> _Material supplied_:
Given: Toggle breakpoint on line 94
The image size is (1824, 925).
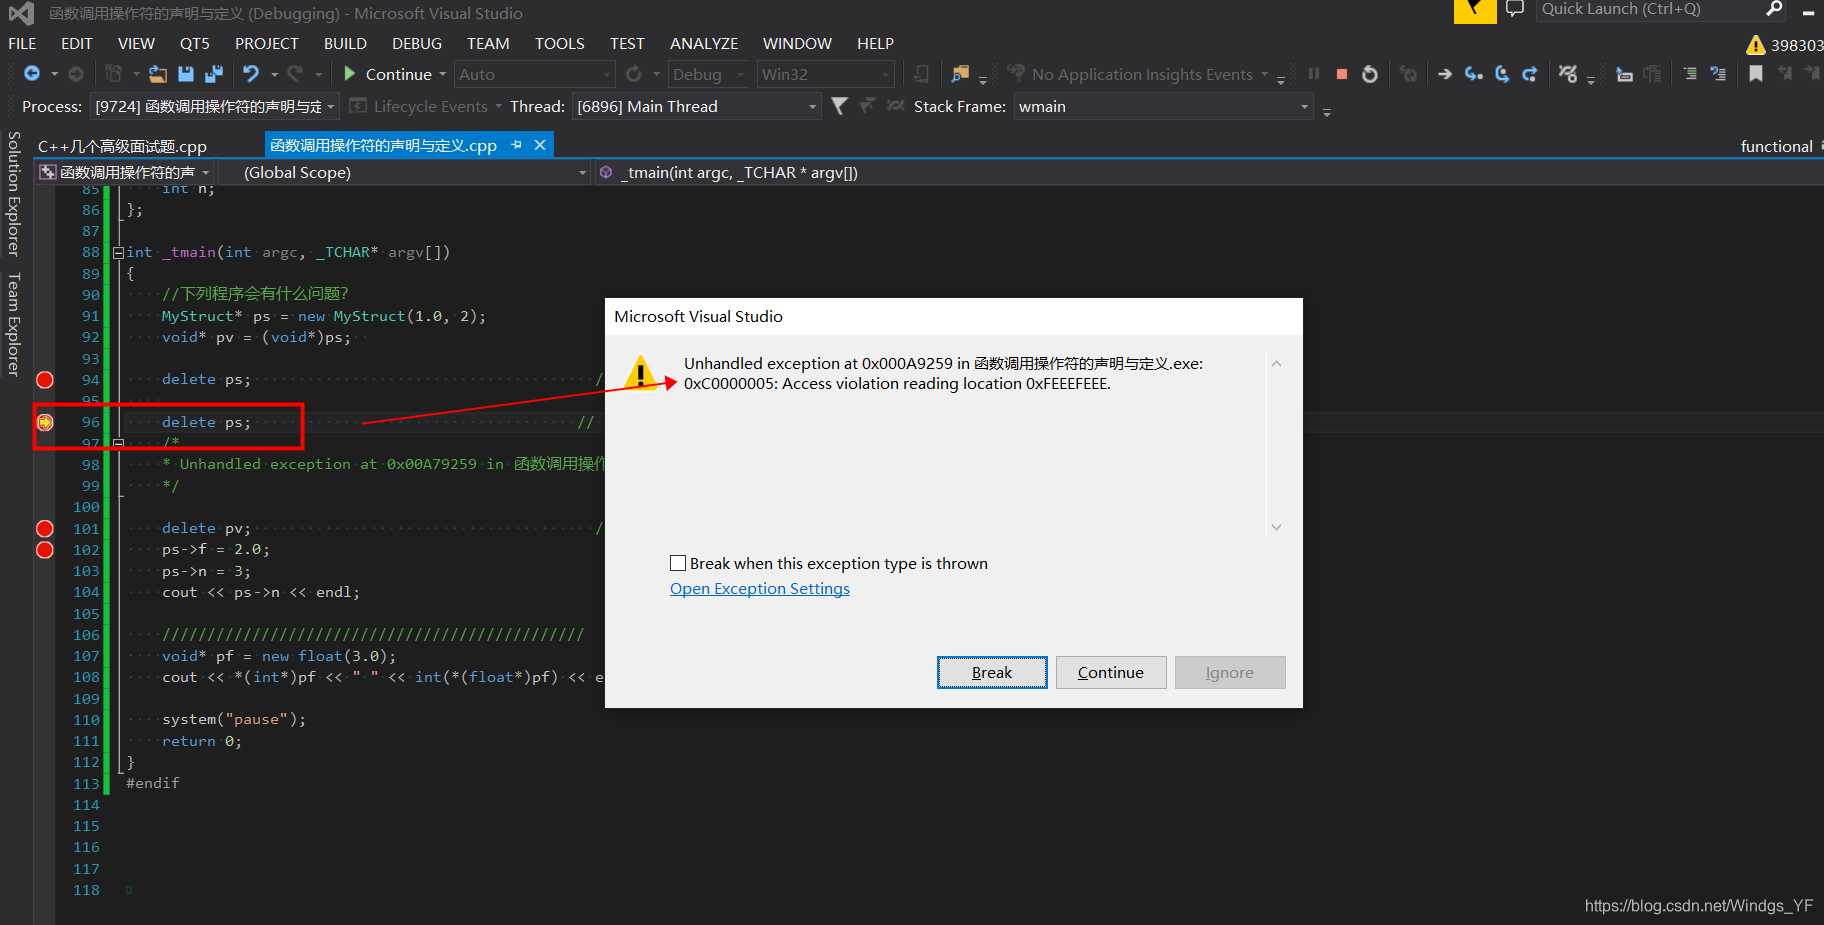Looking at the screenshot, I should pyautogui.click(x=45, y=380).
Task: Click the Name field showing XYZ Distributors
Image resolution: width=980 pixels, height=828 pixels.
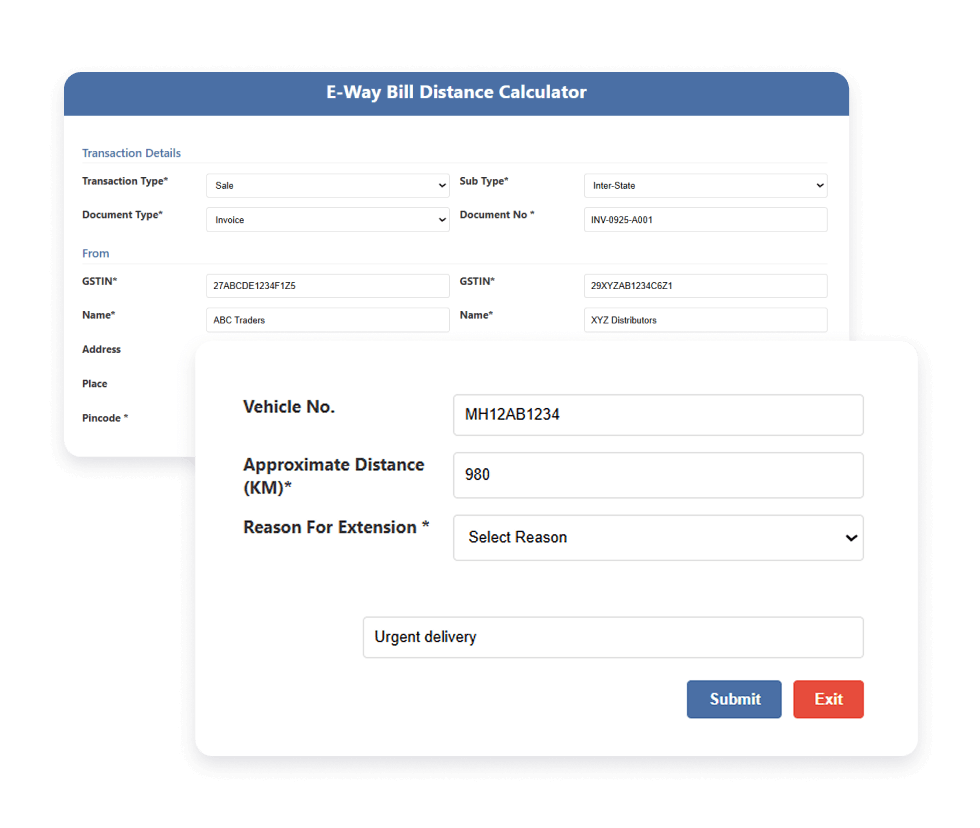Action: [x=705, y=320]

> _Task prompt_: Reproduce every entry word for word, but omit the pictures.

> _Solution for this task_:
Given: Toggle breakpoint on line 94
The image size is (1824, 925).
Looking at the screenshot, I should pyautogui.click(x=45, y=380).
Task: Click the Name field showing XYZ Distributors
Image resolution: width=980 pixels, height=828 pixels.
Action: [x=705, y=320]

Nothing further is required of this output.